The CAVE engine inside Raven 309 runs a deterministic physics block alongside a motion-memory buffer that captures kinematic signature over a short window. A sequence reasoner consumes both branches and feeds a set of calibrated decision heads. The internal model topology, parameters and guard logic are part of the proprietary CAVE recipe.

  • Movement-only reasoning — not image classification
  • Independent physics evidence alongside neural reasoning
  • Asynchronous, non-blocking inference path
Stage 04 · Decision

Sequential Behaviour Logic & Guards

A sequential behaviour state machine combines with physics/context fusion and a stack of false-positive guards before the engine emits a single calibrated result. The exact guard composition and thresholds are tuned per release and are not published.

  • Discrete behaviour states across the concealment sequence
  • Calibrated, fused suspicion score
  • No fake or unsupervised verdicts displayed

Engineering principles

Built around real shop floors, real cameras and real operators.

Raven 309 was engineered against live retail CCTV constraints from day one: low-resolution streams, mixed lighting, partial occlusion, hoodies, and the long, sequential nature of real concealment. The CAVE engine inside it is not a re-skinned generic CCTV analytic.

  • Movement-first. Identity-agnostic; decisions never depend on who the person is.
  • Sequence-aware. Concealment requires a temporal pattern — one-frame anomalies cannot trigger an alert.
  • Physics-grounded. Deterministic posture, reach and locomotion cues run alongside neural reasoning as independent evidence.
  • Honest output.
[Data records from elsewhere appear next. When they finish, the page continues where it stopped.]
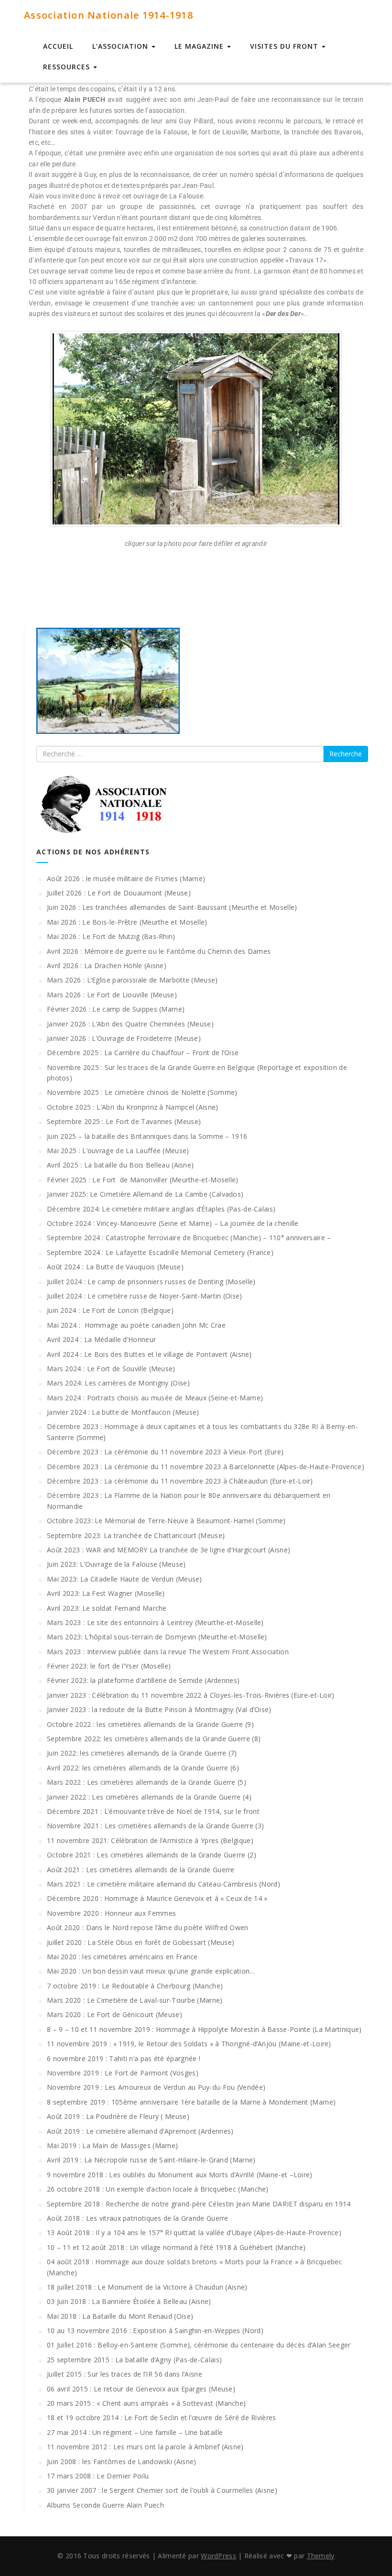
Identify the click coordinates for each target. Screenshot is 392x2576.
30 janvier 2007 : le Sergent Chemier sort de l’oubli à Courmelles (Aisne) (162, 2490)
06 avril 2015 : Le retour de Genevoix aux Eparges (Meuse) (141, 2388)
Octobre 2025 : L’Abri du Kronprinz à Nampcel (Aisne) (132, 1107)
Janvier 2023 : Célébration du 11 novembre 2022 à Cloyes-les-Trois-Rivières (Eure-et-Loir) (191, 1695)
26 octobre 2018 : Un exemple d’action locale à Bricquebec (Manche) (158, 2189)
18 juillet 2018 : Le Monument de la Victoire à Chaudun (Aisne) (147, 2287)
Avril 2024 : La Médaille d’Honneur (101, 1339)
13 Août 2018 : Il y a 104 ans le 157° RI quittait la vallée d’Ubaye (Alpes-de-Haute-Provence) (194, 2232)
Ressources (67, 66)
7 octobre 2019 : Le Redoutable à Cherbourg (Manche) (135, 1985)
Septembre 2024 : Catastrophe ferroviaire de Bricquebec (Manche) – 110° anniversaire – (189, 1237)
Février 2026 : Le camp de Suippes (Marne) (116, 1009)
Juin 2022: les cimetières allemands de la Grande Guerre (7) (142, 1752)
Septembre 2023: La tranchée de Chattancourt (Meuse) (136, 1535)
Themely (321, 2555)
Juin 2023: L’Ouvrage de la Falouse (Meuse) (116, 1564)
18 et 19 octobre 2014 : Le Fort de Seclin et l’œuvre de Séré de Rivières (161, 2417)
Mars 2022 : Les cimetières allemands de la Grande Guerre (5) (146, 1782)
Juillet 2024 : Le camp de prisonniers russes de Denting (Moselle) (151, 1281)
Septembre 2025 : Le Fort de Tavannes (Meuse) (124, 1121)
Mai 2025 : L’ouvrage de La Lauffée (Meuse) (118, 1150)
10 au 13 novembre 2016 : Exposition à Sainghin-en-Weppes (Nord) (155, 2330)
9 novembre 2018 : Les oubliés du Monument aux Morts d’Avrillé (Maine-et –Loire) (180, 2174)
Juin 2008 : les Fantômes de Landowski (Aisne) (121, 2461)
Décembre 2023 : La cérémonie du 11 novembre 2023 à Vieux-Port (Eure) (165, 1451)
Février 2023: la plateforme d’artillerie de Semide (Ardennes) (143, 1680)
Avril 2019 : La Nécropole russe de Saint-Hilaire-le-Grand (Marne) (151, 2159)
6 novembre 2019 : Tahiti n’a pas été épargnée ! (123, 2058)
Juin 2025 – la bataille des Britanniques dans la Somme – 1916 (147, 1136)
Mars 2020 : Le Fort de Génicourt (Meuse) (114, 2014)
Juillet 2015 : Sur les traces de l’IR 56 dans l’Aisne (124, 2374)
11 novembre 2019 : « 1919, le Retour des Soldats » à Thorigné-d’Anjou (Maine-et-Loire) (189, 2043)
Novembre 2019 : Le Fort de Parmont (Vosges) (122, 2072)
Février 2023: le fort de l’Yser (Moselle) (109, 1665)
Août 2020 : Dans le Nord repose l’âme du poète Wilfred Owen (148, 1927)
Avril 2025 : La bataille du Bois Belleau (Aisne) (120, 1164)
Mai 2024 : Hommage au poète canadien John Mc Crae (136, 1325)
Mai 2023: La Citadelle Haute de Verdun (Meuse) (124, 1578)
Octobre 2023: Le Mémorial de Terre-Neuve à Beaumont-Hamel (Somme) (166, 1520)
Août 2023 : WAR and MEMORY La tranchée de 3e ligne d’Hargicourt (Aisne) (168, 1549)
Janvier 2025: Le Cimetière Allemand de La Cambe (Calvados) (145, 1194)
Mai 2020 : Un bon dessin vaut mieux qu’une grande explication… (151, 1971)
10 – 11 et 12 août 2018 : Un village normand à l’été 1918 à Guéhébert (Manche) (176, 2247)
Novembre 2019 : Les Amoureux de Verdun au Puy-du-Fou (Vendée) (156, 2087)
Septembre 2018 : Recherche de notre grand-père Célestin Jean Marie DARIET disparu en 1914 (199, 2203)
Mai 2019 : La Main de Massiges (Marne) (112, 2145)
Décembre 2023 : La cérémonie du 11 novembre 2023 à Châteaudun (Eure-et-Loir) (180, 1480)
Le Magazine (200, 46)
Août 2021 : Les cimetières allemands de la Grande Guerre (141, 1869)
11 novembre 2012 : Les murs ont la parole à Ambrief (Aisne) (145, 2446)
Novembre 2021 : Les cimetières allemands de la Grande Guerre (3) (155, 1825)
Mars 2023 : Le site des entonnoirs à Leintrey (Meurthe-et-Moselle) (155, 1622)
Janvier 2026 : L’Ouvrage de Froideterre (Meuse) (124, 1038)
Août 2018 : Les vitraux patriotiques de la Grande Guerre (138, 2218)
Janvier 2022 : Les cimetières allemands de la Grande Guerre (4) (149, 1796)
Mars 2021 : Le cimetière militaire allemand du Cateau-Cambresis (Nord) (163, 1883)
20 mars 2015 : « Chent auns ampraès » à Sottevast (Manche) (146, 2403)
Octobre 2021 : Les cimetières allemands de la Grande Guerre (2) (151, 1854)
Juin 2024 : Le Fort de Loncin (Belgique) (110, 1310)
Only the engine’s calibrated, trained outputs reach the operator. No fabricated scores. No unsupervised “intent” verdicts.
  • Hidden edge deployment. No NVR exposure; LAN-only operator views; portal sees alerts & clips, not raw streams.
RAVEN 309 PROFILE
ApproachMovement-First Reasoning
InputsExisting CCTV / NVR
ReasoningPhysics + Sequence
DecisionCalibrated, Fused
InferenceReal-time, On Edge
ScaleMulti-camera per edge host
Operator ViewLocal LAN, Synchronised
RecipeProprietary · Not Published

Why we lead

Most retail analytics guess. Raven 309 reasons.

Generic CCTV analytics rely on box-level motion detection or single-frame classifiers. Raven 309, with the CAVE engine inside, was built specifically for concealment, against the kinds of cameras retailers actually run, with a refusal to display anything the model was not trained to say.

01

Sequence Over Snapshot

A behaviour state machine requires a real temporal pattern before any alert is fused. One-frame coincidences cannot pass.

02

Physics As Independent Evidence

Deterministic posture, reach and locomotion cues run alongside the neural reasoner. Even if one branch drifts, the other keeps the operator honest.

03

Identity-Agnostic By Design

CAVE is movement-driven. It does not profile faces, demographics or attire. It looks at how a body moves, not who it belongs to.

04

Honest Display Contract

Only the engine’s calibrated, trained outputs reach the operator. No fabricated scores, no unsupervised “intent” verdicts — ever.

05

Hidden Edge, Local LAN

The AI runs on a sealed edge host. Live overlay stays inside the shop LAN; only alerts, clips and health flow to the customer portal.

06

Per-Store Calibration Path

A universal baseline deploys first; controlled offline calibration produces store-specific tuning when a site needs it. Recipe stays in-house.